Source extract:
·····

# How many milliequivalents of sodium cations are present per liter of a solution that contains "40. mEq/L" of chloride anions, "Cl"^(-), and "15 mEq/L" of hydrogen phosphate anions, "HPO"_4^(2-) ?

Dec 5, 2015

$\text{55 mEq/L}$

#### Explanation:

The idea here is that you need to use the fact that a solution is electrically neutral to determine how many milliequivalents of sodium cations are needed to balance the milliequivalents of the two anions.

The two anions present in solution are

• the chloride anion, ${\text{Cl}}^{-}$, which has a concentration of $\text{40. mEq/L}$
• the hydrogen phosphate anion, ${\text{HPO}}_{4}^{2 -}$, which has a concentration of $\text{15 mEq/L}$

As you know, an equivalent for an ion is calculated by multiplying the number of moles of that ion by its valence.

·····

Set exercise 1:
Answer these from the milliequivalents problem:
(a) On what date was it posted?
(b) How many mEq/L of sodium cations does it give as the answer?
(c) By what is the number of moles of an ion multiplied to calculate an equivalent?
The text and the records have no connection to each other.

Element lookup records
·····

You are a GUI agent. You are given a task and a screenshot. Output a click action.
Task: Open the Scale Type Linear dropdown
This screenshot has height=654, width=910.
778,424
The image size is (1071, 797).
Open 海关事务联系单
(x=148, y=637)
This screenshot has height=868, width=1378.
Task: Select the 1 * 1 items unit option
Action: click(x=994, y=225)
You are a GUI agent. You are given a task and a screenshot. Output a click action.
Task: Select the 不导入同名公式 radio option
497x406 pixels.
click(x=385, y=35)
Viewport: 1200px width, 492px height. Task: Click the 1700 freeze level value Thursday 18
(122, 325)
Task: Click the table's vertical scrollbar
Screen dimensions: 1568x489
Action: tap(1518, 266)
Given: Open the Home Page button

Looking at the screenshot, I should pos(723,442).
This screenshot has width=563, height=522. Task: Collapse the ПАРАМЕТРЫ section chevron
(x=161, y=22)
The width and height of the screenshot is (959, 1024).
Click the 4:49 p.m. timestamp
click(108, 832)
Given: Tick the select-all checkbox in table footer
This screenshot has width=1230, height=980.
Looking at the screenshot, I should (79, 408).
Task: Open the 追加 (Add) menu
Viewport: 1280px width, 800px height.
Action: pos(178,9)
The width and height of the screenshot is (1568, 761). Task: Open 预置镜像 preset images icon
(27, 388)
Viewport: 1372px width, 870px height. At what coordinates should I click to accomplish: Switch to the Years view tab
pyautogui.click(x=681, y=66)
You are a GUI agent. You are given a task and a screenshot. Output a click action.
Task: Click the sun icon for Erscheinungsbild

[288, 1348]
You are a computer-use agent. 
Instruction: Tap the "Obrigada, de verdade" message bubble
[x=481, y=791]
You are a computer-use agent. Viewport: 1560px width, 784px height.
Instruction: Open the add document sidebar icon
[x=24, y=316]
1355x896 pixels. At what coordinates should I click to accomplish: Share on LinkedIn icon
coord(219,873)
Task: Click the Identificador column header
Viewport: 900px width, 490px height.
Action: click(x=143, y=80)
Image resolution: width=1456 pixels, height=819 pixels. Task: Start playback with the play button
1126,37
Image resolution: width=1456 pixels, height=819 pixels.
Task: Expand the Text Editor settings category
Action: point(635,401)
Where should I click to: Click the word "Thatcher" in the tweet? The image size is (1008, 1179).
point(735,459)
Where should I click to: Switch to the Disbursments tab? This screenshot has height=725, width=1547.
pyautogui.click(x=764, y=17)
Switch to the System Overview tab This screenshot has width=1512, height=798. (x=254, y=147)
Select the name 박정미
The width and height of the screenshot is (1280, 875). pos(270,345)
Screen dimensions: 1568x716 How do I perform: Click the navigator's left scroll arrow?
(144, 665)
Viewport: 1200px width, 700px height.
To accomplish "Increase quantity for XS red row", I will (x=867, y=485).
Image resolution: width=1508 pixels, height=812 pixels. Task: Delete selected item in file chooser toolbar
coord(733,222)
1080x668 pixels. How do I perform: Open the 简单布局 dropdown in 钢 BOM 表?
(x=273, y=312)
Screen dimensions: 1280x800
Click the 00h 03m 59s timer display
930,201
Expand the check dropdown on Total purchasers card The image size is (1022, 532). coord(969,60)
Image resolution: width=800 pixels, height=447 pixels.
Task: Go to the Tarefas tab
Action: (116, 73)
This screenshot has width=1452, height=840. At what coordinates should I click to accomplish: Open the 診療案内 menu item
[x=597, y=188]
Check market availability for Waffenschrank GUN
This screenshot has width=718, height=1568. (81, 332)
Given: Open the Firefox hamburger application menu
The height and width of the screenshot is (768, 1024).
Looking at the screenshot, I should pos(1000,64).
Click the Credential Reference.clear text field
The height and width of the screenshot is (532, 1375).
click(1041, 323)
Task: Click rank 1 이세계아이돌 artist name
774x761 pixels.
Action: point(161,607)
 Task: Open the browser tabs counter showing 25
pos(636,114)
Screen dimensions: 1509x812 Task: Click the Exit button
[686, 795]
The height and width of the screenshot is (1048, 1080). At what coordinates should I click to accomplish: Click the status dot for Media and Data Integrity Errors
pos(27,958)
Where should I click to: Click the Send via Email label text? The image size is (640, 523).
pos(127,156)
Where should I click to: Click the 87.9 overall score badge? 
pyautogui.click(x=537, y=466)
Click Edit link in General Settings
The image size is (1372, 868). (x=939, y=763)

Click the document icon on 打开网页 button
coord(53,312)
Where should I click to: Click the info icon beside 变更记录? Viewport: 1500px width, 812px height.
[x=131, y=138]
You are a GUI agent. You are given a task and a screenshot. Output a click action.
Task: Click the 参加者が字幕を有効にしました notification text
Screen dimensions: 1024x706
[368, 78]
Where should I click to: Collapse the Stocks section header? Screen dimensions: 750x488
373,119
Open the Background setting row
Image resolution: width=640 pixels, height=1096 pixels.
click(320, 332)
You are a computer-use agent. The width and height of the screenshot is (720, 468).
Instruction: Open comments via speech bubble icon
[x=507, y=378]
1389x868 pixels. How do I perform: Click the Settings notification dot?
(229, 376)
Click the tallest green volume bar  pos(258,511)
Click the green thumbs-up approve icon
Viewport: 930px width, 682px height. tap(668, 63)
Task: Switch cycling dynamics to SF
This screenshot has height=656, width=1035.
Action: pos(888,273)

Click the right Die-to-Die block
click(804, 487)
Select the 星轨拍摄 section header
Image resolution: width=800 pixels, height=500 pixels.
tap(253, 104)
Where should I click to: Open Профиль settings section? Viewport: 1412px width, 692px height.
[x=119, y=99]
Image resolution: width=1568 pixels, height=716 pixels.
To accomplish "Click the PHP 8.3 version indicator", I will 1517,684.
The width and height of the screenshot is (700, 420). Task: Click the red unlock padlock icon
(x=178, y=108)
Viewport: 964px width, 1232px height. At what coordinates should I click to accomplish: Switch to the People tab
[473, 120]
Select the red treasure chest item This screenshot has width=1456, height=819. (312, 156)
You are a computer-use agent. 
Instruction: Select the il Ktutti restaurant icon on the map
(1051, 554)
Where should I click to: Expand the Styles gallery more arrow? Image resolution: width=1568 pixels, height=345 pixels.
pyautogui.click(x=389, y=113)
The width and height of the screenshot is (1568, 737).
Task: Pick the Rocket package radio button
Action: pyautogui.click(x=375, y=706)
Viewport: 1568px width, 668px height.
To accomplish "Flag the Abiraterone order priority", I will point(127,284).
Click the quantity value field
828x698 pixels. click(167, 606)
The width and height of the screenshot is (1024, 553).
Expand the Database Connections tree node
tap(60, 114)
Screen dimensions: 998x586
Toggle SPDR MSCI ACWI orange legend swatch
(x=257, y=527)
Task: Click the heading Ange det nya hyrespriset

·····

Set exercise 2: Copy the stretch of the records from the line that contains "1080x668 pixels. How" through the line that contains "This screenshot has width=718, height=1568.".

Final result 1:
(a) Dec 5, 2015
(b) 55 mEq/L
(c) Its valence

Final result 2:
1080x668 pixels. How do I perform: Open the 简单布局 dropdown in 钢 BOM 表?
(x=273, y=312)
Screen dimensions: 1280x800
Click the 00h 03m 59s timer display
930,201
Expand the check dropdown on Total purchasers card The image size is (1022, 532). coord(969,60)
Image resolution: width=800 pixels, height=447 pixels.
Task: Go to the Tarefas tab
Action: (116, 73)
This screenshot has width=1452, height=840. At what coordinates should I click to accomplish: Open the 診療案内 menu item
[x=597, y=188]
Check market availability for Waffenschrank GUN
This screenshot has width=718, height=1568. (81, 332)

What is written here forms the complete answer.